NS1 and NS1’ proteins interact with CDK1 and induce it out of the nucleus. (A) The schematic representation of the regulation of CDK1 in mitosis. Image created by BioRender. (B) HA-tagged NS1 and NS1’ plasmids were transfected into HeLa cells separately. The cell lysates (input) and immunoprecipitates (IP, with anti-HA (left) or anti-CDK1 (right) antibodies) from cells were analyzed by WB using anti-CDK1 (left) or anti-NS1 (right) antibodies. IgG was used as a negative control. (C to E) HeLa and A549 cells were infected with the JEV NJ2008 strain for 36 h, MOI = 1. Cell lysates (input) and immunoprecipitates [IP, with anti-NS1’ (C) or anti-CDK1 (D and E) antibodies] from cells were analyzed by WB using anti-CDK1 (C), anti-NS1’ (D), or anti-NS1 (E) antibodies. IgG was used as a negative control. Red * in C indicates IgG heavy chain. (F) Representative confocal microscopy images are shown to illustrate the localization of CDK1 in JEV-infected or uninfected HeLa (top) and A549 (bottom) cells, MOI = 1, 24 hpi.
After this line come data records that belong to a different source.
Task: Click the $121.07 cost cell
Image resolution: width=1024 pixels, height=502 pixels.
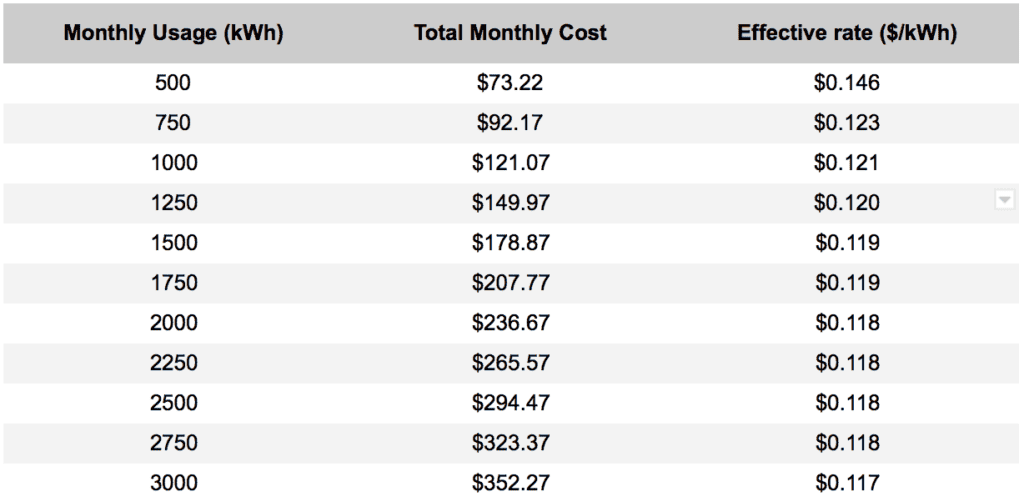Action: (x=510, y=163)
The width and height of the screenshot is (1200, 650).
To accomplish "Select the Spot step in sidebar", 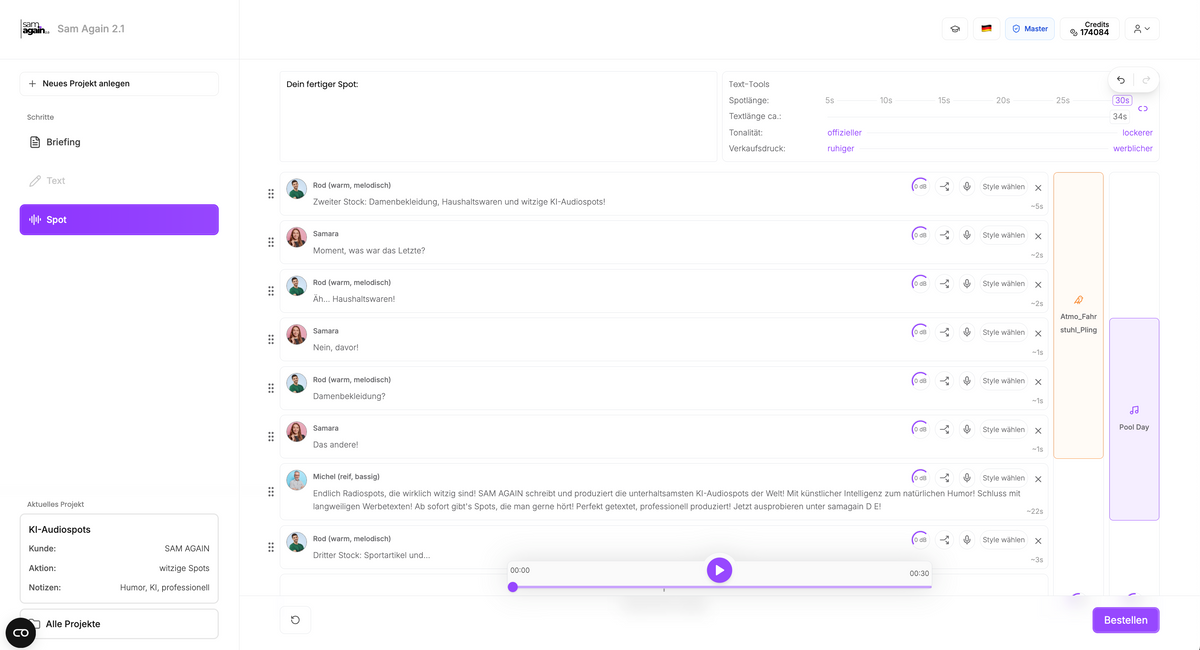I will coord(119,220).
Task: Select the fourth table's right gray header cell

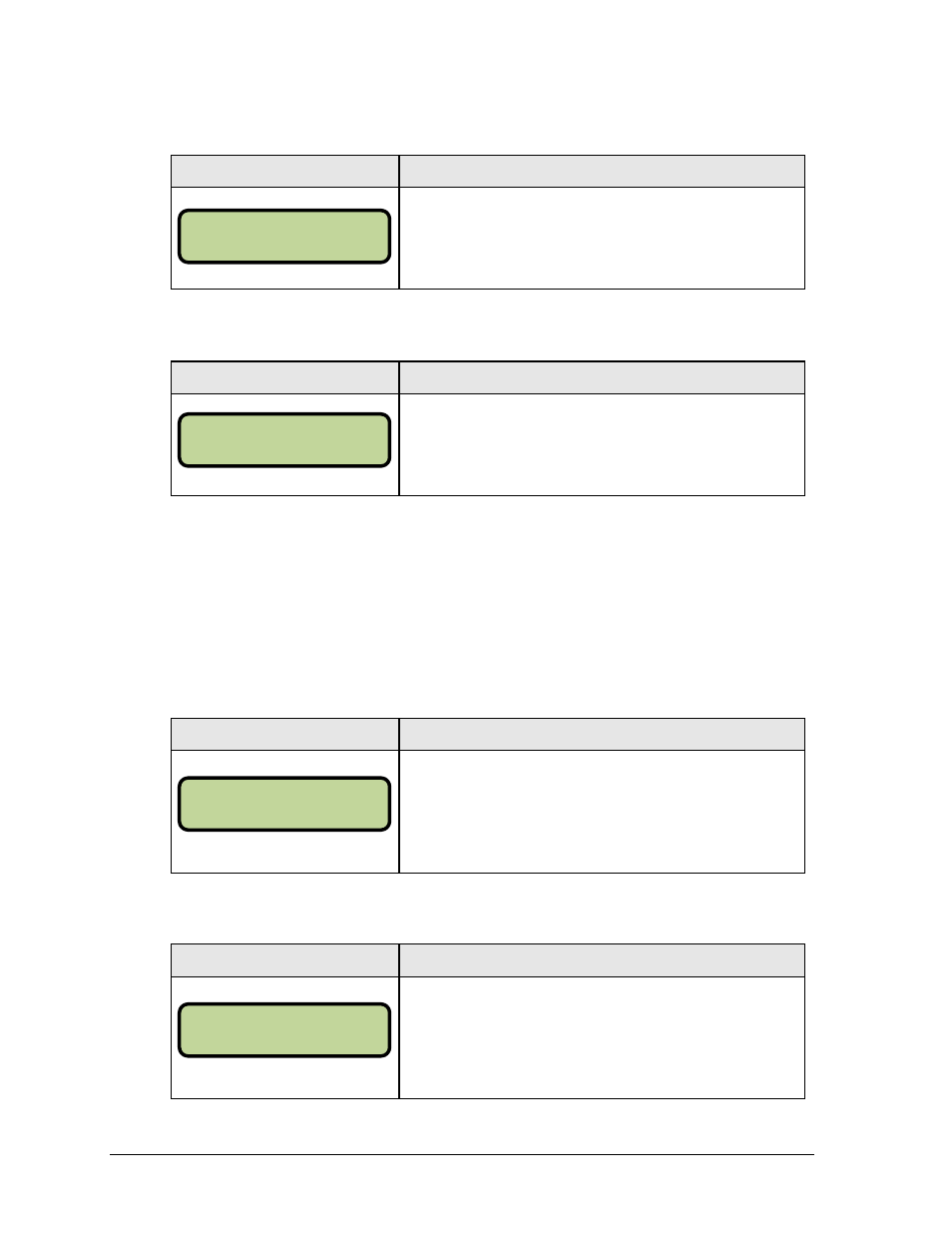Action: (602, 960)
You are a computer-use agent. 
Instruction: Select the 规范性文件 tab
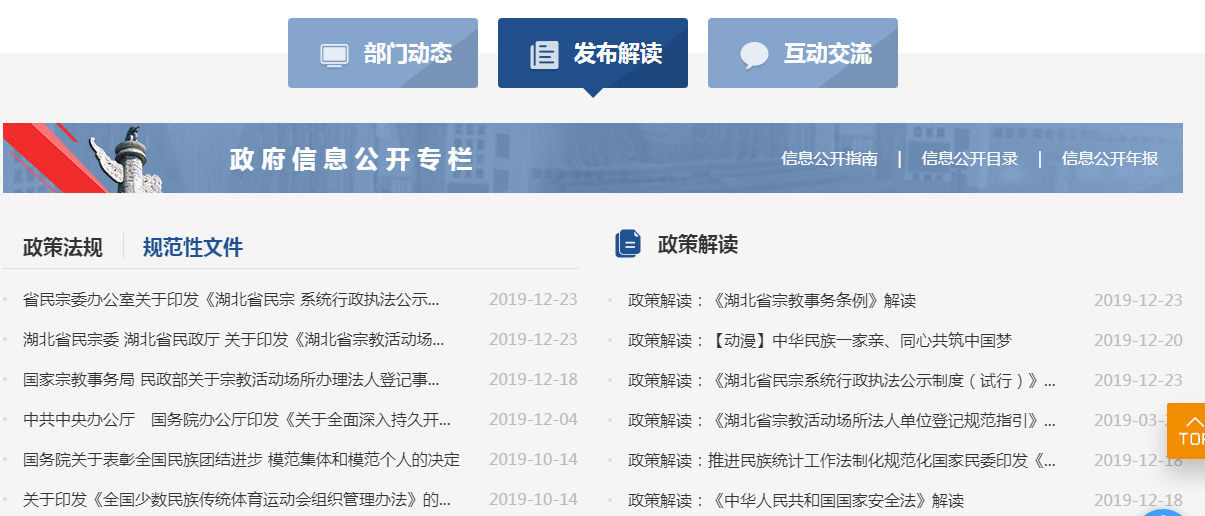click(193, 247)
Scale bars, 10 µm. (G) Quantification of CDK1 distribution shown in F (n = 30), two-tailed t-test, ***P < 0.001. (H) HeLa (top) and A549 (bottom) cells were transfected with FLAG-tagged NS1 and NS1’ plasmids for 36 h. Viral protein (NS1 or NS1’) and CDK1 were stained with respective antibodies. Scale bars, 10 µm. (I) HeLa cells were transfected with FLAG-tagged prM and NS3 plasmids for 36 h. Viral protein (prM or NS3) and CDK1 were stained with respective antibodies. Scale bars, 10 µm. (J) Quantification of CDK1 distribution shown in H (n = 30), two-tailed t-test; **P < 0.01 and ***P < 0.001.

Fig 10

JEV infection induces CDK1 phosphorylation. (A to C) HeLa and A549 cells were either infected with JEV (MOI = 1, 24 hpi) or transfected with NS1 and NS1’ plasmids (36 h). The phosphorylation of CDK1 at Tyr15 (pTyr15) was assessed using WB (A) and confocal microscopy (B and C). Scale bars, 10 µm.

Fig 11

Repolymerization of vimentin needs microtubules. (A) Vim-KO HeLa cells were transfected with HA-tagged WT or mutant vimentin plasmids for 24 h. Cells were stained with anti-HA (green) or anti-vimentin (red) antibodies. Scale bars, 10 µm. (B and C) Viral proteins (NS3 or NS1’) and vimentin mutant (S56/83E) plasmids were co-transfected in Vim-KO HeLa cells for 36 h. Immunofluorescence staining was performed to detect the viral proteins and vimentin using specific antibodies. Scale bars, 10 µm. Vec, vector. (D) A549 and HeLa cells were treated with nocodazole (10 µM, 1 h at 4°C) and then transfected with the JEV NS1’ plasmid for 36 h. The viral NS1’ protein and vimentin were stained with respective antibodies, and the nucleus was stained with 4,6-diamidino-2-phenylindole (DAPI). Scale bars, 10 µm. White arrows indicate “particles” or “squiggles.” (E and F) The levels of JEV infection were measured in WT and Vim-KO HeLa cells that were transfected with ULF plasmids using WB (E) and qRT-PCR (F), MOI = 0.5. qRT-PCR data were expressed as the mean ± SD of three independent experiments.